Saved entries
━━━

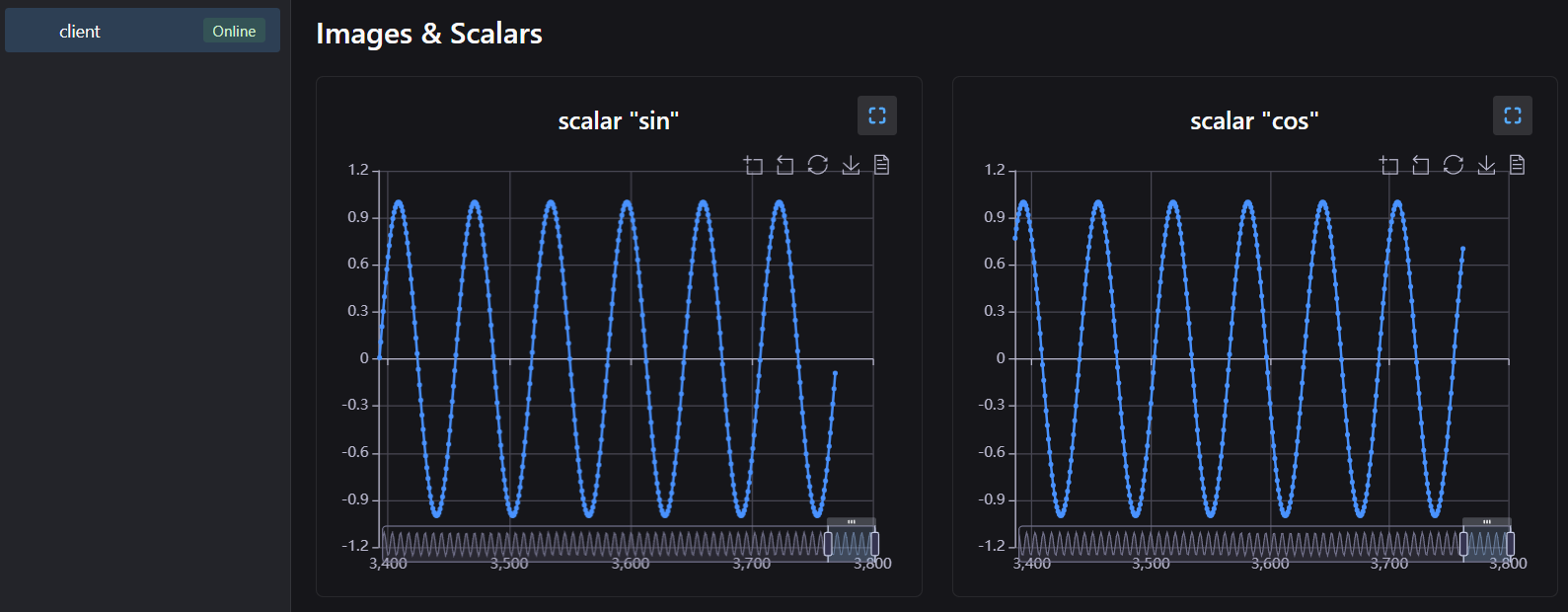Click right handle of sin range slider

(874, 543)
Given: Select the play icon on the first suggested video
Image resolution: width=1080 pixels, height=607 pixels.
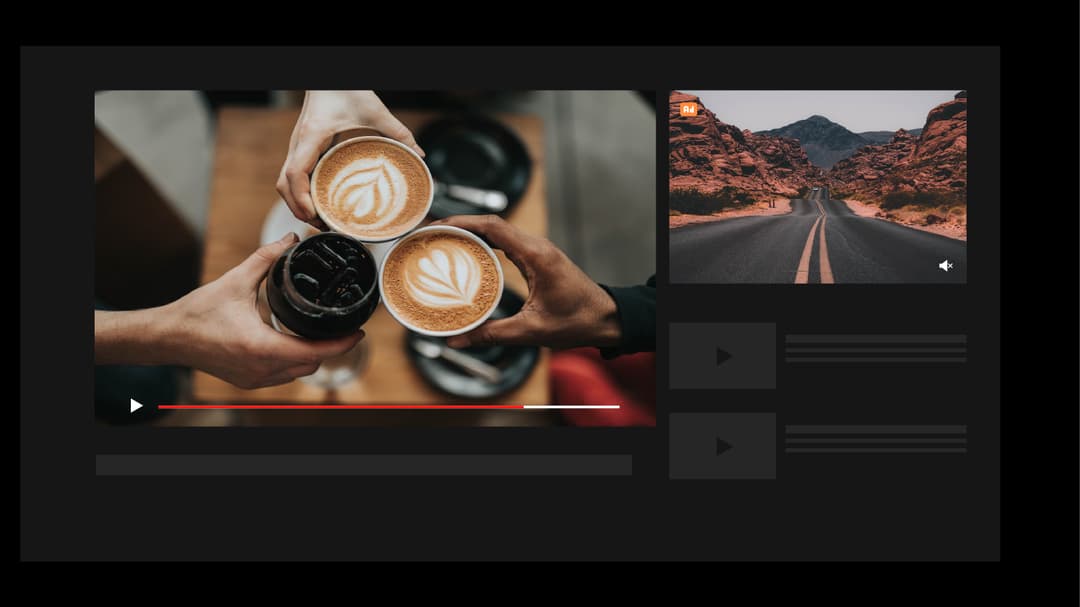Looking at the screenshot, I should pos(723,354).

━━━

(TASK DESCRIPTION) Exclude all pictures and reproduce verbatim the lines running from the line that contains "Image resolution: width=1080" to the end of the data above, both ends included.

(EXERCISE ANSWER)
Image resolution: width=1080 pixels, height=607 pixels.
Looking at the screenshot, I should pos(723,354).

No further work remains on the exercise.